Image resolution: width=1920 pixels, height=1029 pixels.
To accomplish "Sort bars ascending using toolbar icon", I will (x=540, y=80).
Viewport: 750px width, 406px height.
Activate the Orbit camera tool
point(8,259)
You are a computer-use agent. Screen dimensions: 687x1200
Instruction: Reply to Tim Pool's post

____

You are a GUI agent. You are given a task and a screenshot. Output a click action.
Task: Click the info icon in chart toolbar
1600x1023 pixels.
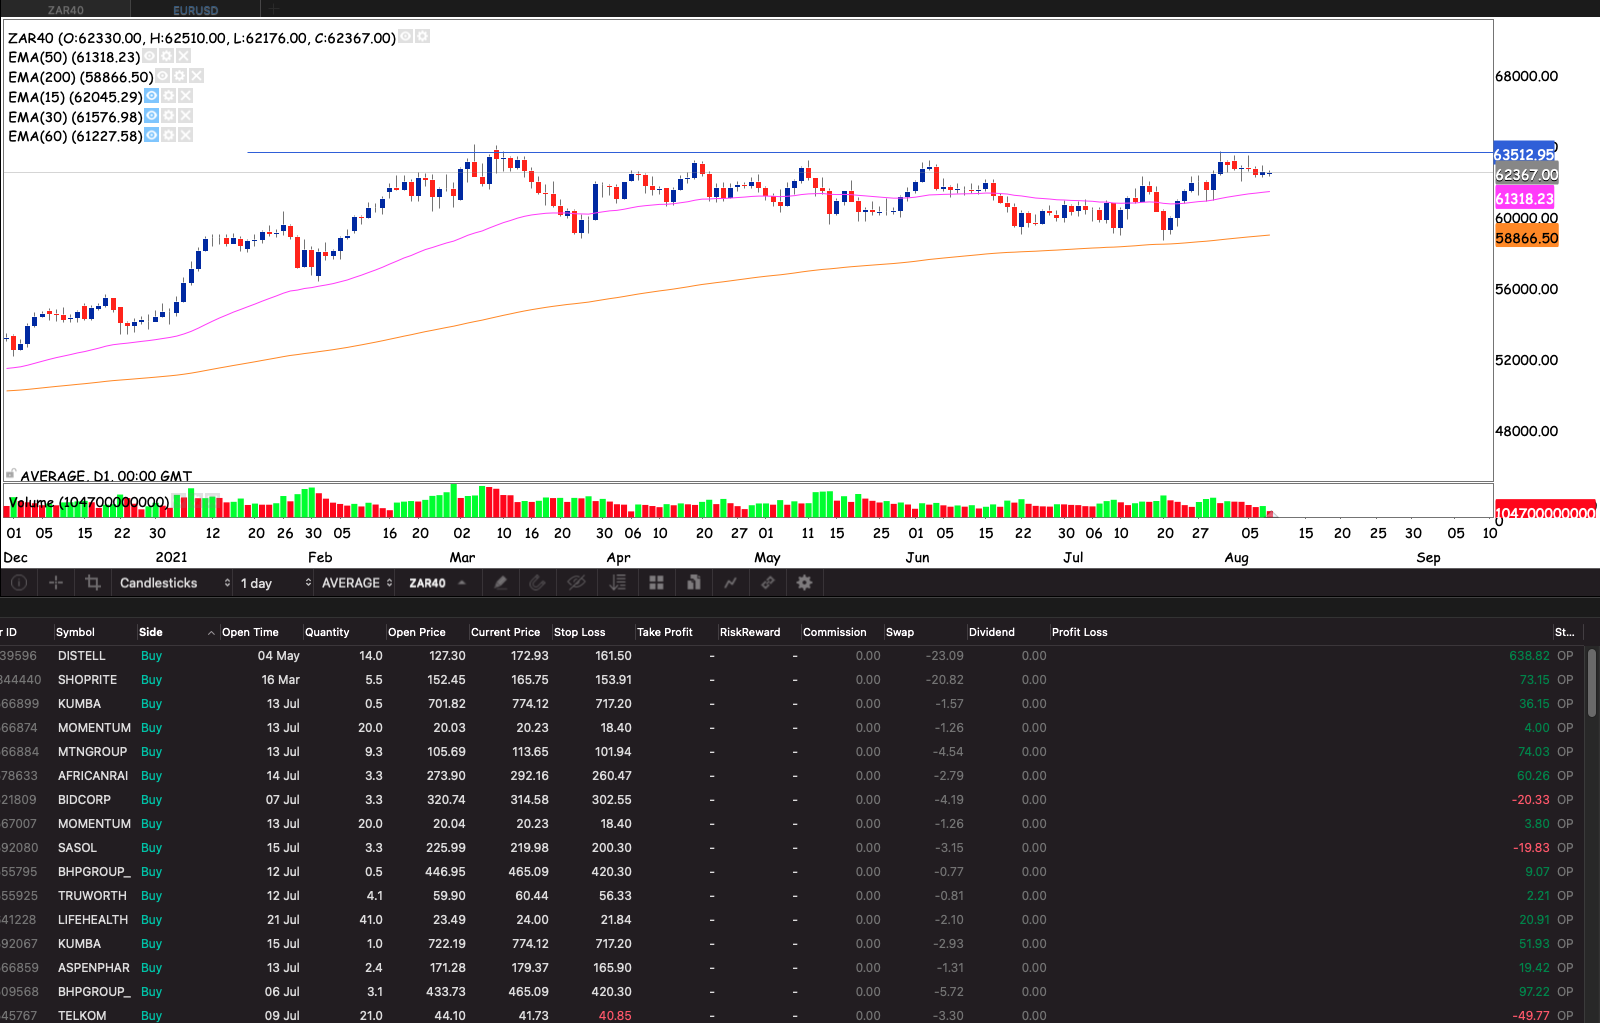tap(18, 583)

____

### WORK TO COMPLETE
Using the entries above, return each line that includes the word "toolbar".

### RESULT OF THIS TASK
To accomplish "Sort bars ascending using toolbar icon", I will (x=540, y=80).
Task: Click the info icon in chart toolbar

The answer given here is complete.